For naturally occurring uranium, the two isotopes of interest are U235 and U238, the nuclei of which contain (surprise!) 235 and 238 nucleons. The difference in mass between them is (roughly) 235/238 = 1.26%, which could hardly be described as infinitesimal.
rrwillsj
1 / 5 (3) Oct 24, 2017
RP, your facts are correct. However, I think the writers of this article were generalizing about a novel method of processing all the elements.

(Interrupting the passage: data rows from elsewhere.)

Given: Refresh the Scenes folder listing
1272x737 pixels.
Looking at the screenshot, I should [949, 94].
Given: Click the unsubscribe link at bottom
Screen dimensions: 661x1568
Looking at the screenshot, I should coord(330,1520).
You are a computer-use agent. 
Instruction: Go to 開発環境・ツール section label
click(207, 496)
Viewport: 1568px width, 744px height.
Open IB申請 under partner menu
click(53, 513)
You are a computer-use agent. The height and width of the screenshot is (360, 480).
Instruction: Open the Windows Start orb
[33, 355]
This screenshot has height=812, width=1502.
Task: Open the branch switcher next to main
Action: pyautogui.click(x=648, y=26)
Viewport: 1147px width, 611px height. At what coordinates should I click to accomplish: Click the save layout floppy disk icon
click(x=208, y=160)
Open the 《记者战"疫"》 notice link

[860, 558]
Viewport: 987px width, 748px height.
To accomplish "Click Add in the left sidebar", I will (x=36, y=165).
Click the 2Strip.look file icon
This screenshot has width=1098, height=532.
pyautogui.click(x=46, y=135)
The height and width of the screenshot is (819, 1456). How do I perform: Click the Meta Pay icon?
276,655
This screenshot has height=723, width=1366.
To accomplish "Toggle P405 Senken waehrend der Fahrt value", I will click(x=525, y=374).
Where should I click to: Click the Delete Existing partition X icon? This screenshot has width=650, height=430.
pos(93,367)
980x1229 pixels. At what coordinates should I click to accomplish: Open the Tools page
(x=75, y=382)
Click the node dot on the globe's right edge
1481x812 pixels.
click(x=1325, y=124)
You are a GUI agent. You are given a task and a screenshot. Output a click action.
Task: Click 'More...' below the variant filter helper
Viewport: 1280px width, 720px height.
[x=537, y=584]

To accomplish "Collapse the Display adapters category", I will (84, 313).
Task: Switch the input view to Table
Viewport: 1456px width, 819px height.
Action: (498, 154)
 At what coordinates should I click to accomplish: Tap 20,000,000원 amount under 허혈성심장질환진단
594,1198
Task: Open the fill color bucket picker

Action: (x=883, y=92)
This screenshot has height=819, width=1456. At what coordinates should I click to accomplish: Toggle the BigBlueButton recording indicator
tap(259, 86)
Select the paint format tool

Speculating at possible, even though improbable, discoveries. When simpler, cheaper methods of separating isotopes are developed.
Steelwolf
not rated yet Nov 08, 2017
RP, when considering the difference betwen the basic isotopes of hydrogen, Hydrogen, Deuterium and Tritium, one or two neutrons IS a HUGE difference, but that is not the thrust of the article. Going from Tritium to Helium turns a once nicely fusible isotope into a neutron scavenger, which can kill yer reaction doublings real quick, half a shake or so.
So come down off your condescending high horse and quit acting like a science Trump.
Steelwolf
not rated yet Nov 08, 2017
Being able to accurately define, create and then filter out specific isotopes is a very huge thing, This will actualy help to answer a lot of questions some of us differ on in our theories. More difinitive answers is a good thing.